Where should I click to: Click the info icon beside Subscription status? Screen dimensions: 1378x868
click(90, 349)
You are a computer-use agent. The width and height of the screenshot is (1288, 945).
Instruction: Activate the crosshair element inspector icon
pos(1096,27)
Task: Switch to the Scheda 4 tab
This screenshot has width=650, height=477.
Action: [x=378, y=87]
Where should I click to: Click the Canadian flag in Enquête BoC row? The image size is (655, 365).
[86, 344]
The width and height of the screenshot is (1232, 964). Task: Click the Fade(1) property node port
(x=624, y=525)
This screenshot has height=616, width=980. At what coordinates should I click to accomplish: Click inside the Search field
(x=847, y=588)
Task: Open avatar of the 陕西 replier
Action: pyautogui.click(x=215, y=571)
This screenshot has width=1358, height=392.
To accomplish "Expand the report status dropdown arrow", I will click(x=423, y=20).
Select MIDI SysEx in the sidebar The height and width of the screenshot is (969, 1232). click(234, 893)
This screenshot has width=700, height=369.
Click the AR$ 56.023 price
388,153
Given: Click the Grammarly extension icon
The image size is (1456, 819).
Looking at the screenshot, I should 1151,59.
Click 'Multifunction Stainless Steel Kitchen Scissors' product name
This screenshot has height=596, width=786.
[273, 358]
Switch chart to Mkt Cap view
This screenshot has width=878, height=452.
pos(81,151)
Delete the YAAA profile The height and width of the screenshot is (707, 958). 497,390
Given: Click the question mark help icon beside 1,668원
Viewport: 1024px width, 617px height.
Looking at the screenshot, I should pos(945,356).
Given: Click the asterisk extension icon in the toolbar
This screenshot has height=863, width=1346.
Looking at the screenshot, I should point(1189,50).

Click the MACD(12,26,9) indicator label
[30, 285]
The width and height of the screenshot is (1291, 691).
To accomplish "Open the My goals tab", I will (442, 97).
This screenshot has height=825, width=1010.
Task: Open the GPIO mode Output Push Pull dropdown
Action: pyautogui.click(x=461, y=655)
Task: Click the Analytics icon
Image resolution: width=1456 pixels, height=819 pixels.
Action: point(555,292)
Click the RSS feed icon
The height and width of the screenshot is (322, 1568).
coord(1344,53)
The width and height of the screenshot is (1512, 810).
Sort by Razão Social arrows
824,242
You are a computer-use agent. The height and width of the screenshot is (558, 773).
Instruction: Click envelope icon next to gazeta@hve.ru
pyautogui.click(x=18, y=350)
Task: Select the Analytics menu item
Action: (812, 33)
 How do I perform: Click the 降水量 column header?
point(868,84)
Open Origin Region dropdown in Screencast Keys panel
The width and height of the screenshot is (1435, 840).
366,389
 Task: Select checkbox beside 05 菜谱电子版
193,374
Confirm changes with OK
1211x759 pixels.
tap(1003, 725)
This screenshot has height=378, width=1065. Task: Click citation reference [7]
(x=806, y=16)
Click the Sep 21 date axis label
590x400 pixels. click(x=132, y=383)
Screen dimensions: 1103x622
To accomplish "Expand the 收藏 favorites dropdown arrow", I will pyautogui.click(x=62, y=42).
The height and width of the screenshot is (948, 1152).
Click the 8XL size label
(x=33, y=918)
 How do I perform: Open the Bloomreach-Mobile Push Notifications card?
==*==
### Set task
Render the lines above, starting at the line that contains "You are a computer-use agent. The height" and ending at the line that contains "(x=806, y=16)", as a Markdown table. Give it a Row column that numbers each line and a Line text column that holds the line itself, and leave out any blank lines.

### Result for this task
| Row | Line text |
|---|---|
| 1 | You are a computer-use agent. The height and width of the screenshot is (558, 773). |
| 2 | Instruction: Click envelope icon next to gazeta@hve.ru |
| 3 | pyautogui.click(x=18, y=350) |
| 4 | Task: Select the Analytics menu item |
| 5 | Action: (812, 33) |
| 6 |  How do I perform: Click the 降水量 column header? |
| 7 | point(868,84) |
| 8 | Open Origin Region dropdown in Screencast Keys panel |
| 9 | The width and height of the screenshot is (1435, 840). |
| 10 | 366,389 |
| 11 |  Task: Select checkbox beside 05 菜谱电子版 |
| 12 | 193,374 |
| 13 | Confirm changes with OK |
| 14 | 1211x759 pixels. |
| 15 | tap(1003, 725) |
| 16 | This screenshot has height=378, width=1065. Task: Click citation reference [7] |
| 17 | (x=806, y=16) |